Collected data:
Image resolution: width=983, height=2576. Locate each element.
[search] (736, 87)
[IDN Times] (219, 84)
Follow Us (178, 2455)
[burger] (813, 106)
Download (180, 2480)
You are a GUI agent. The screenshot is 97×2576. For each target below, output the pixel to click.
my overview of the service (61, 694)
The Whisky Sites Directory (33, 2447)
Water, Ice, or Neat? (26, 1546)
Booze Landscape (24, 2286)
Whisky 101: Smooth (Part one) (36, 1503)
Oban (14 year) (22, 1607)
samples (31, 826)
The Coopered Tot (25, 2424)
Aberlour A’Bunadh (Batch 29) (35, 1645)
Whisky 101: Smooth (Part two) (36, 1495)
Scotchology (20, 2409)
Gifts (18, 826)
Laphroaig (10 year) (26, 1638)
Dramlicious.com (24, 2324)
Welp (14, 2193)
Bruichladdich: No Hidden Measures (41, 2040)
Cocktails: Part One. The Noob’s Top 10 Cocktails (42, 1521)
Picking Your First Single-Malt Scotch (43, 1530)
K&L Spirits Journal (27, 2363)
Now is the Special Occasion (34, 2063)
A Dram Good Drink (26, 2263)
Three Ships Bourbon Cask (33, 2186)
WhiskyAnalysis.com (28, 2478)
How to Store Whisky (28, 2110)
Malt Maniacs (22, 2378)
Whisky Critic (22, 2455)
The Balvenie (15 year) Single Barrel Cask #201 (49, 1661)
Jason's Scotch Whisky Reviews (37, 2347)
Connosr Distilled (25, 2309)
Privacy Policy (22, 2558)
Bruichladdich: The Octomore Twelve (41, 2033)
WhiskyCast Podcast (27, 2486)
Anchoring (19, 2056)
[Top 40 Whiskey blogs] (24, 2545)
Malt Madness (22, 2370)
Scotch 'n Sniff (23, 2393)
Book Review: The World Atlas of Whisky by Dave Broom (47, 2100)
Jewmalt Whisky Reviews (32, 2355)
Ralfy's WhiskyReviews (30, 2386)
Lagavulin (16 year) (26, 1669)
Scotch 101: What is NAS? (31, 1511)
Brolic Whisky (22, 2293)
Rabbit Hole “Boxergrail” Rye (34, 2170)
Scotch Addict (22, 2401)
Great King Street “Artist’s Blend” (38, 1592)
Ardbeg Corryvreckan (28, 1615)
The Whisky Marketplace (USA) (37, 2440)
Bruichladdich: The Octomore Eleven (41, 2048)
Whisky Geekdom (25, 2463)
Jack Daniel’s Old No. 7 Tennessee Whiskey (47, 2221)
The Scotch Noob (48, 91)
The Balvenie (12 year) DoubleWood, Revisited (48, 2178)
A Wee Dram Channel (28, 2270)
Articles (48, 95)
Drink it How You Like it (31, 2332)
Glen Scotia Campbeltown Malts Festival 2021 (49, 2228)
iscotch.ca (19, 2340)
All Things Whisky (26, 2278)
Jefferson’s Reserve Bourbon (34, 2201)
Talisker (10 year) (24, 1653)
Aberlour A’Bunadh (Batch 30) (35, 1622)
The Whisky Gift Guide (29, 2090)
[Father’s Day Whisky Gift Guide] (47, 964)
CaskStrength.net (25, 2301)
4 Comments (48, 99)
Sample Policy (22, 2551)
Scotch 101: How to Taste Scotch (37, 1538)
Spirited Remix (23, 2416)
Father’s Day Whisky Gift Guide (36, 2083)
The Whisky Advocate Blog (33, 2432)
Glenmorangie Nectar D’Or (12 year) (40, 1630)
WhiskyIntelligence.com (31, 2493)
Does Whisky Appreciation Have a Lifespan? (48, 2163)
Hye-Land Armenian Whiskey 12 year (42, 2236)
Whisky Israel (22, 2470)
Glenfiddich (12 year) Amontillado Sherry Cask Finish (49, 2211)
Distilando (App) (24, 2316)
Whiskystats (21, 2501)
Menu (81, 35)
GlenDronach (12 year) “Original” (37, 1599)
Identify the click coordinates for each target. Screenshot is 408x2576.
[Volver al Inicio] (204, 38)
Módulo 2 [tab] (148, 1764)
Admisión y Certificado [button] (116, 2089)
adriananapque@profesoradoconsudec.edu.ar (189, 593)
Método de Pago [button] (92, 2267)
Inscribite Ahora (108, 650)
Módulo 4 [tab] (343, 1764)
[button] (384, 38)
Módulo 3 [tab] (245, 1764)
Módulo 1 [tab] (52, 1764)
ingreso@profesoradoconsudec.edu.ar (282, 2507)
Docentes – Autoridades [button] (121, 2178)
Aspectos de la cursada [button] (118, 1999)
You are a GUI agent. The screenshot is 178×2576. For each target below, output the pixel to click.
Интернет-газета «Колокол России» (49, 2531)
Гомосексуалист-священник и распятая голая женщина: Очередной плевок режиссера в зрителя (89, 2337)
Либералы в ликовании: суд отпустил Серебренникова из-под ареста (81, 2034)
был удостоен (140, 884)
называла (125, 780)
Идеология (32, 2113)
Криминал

» **To do**: Return each line of the data where the word "below" appears.

» **Answer area**:
You are a GUI agent. The screenshot is 97×2576. For each target below, output the pixel to click.
You are a GUI agent. The screenshot is 178×2576. For each target below, output the pixel to click.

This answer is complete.